Mensaje 2020-Nov-12

Perfectos de camino

Este es el salmo y el capítulo más largo de la Biblia. Quizás el salmista (probablemente Esdras) lo escribió como una reflexión repetitiva acerca de la perfección de la Palabra de Dios y de la forma en que nos ayuda a permanecer íntegros y a crecer en la fe.

Casi todos los versículos mencionan el término Palabra de Dios o un sinónimo. Tal repetición era común en la cultura hebrea. No existían copias particulares de las Escrituras para leerlas como lo hacemos hoy nosotros, así que entre la gente común, la Palabra de Dios se memorizaba y se transmitía en forma oral.
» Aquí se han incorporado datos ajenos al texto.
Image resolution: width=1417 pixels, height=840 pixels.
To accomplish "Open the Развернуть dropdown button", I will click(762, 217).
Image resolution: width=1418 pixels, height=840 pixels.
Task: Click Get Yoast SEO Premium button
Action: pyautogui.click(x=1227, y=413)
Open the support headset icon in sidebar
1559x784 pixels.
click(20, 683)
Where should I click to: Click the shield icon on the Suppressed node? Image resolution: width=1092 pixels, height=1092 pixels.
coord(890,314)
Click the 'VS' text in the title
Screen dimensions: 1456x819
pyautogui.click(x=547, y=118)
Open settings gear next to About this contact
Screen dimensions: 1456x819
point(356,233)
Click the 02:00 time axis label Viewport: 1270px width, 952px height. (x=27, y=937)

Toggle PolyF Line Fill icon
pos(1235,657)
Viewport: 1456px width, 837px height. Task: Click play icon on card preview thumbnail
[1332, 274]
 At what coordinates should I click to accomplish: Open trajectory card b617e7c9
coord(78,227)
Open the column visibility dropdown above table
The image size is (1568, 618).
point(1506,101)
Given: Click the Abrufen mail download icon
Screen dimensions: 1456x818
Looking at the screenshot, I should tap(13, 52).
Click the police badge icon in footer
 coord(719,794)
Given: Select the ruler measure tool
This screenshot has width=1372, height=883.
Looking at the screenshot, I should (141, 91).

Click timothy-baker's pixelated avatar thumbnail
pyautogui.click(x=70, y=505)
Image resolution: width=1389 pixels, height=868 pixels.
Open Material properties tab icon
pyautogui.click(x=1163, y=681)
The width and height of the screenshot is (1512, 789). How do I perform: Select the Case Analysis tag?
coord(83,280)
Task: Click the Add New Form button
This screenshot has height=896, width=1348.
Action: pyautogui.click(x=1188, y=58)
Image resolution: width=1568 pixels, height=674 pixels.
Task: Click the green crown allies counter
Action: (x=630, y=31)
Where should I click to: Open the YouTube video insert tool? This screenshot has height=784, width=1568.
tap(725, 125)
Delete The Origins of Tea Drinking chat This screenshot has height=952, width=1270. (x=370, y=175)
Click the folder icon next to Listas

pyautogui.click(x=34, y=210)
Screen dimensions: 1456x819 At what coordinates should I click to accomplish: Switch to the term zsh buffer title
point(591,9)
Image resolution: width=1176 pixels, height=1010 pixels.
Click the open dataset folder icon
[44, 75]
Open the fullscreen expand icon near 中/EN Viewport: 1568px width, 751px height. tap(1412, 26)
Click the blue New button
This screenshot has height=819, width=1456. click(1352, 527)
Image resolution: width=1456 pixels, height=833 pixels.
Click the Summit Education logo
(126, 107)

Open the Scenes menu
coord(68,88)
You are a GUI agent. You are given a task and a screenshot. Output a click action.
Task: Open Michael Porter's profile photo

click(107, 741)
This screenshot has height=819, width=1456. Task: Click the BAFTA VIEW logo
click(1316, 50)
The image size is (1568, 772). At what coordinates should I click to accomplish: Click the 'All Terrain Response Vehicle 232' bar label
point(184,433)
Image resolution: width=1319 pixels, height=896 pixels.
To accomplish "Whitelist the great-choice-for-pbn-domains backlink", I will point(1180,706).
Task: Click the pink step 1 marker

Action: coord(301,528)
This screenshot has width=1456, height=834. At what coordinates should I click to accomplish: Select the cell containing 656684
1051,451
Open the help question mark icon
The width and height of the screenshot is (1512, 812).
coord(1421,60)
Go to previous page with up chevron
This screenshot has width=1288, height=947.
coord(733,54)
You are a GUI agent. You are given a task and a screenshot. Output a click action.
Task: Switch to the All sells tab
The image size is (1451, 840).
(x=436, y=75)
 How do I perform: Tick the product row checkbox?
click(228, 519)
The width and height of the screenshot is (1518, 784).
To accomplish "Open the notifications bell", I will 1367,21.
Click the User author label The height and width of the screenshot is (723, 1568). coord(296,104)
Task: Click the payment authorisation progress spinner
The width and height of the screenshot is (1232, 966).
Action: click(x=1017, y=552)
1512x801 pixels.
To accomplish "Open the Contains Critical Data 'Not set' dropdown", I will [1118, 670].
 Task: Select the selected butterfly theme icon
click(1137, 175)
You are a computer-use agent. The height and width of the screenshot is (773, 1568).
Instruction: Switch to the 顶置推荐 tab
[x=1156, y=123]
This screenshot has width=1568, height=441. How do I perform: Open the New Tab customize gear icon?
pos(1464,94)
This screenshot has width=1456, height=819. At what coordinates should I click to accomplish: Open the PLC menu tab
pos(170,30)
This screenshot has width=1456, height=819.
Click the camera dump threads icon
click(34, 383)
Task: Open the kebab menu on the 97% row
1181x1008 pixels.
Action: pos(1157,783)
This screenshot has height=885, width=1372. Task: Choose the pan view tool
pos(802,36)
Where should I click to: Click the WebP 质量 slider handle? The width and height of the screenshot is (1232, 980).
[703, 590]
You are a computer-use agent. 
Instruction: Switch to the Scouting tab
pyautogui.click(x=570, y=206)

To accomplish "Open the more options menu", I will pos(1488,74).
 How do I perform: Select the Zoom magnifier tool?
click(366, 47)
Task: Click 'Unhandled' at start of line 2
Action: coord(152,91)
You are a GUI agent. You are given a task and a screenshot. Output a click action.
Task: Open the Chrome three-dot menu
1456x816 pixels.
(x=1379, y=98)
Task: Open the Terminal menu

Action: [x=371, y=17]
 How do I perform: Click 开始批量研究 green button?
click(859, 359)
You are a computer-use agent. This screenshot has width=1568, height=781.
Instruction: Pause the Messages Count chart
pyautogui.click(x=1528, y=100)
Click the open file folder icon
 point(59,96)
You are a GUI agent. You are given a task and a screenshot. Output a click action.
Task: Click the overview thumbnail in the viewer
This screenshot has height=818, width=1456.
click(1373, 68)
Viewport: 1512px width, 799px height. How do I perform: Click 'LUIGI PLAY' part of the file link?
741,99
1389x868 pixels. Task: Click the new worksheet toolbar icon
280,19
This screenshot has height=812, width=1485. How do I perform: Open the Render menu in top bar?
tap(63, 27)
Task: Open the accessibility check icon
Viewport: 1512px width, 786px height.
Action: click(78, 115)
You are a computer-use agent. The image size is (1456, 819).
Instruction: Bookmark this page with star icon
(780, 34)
La estructura de este salmo permitió la fácil memorización:

  1. Doblemente bendecidos son los que viven con constancia y consagración, según la Palabra del Señor; porque su compromiso y su intención es que sea obedecida, manteniendo un comportamiento íntegro en todo sentido.
  2. El Salmo 119 puede considerarse como la descripción de la experiencia del creyente. Este salmo muestra que los de conducta intachable, que caminan bajo los preceptos de Dios, son los verdaderamente bienaventurados y complacidos.
  3. Vemos aquí la correlación que hay entre «prosperidad» y «obediencia», y la tremenda equivocación que tienen los incrédulos cuando piensan que una conducta santa es necia o aburrida. ¡Es todo lo contrario! No hay nada tan sabio y «agradable» como cumplir con amor la voluntad de Dios, pues la obediencia es el vínculo con que la imposibilidad del hombre se une a la omnipotencia de Dios: «Todo lo puede el que hace lo que Dios quiere».

Es necesario concentrar el esfuerzo mental y corporal, buscando de todo corazón el conocimiento de Dios.

La misericordia de Dios que perdona en Cristo, es la única fuente de la felicidad para el pecador. Son bienaventurados los que son preservados libres de la contaminación del pecado, los que simplemente creen los mandatos de Dios y confían en sus promesas. Los santos evitan cuidadosamente todo pecado; están conscientes de los obstáculos del mundo que los puede apartar de los senderos de Dios, para tomar las decisiones correspondientes que encausen su caminar.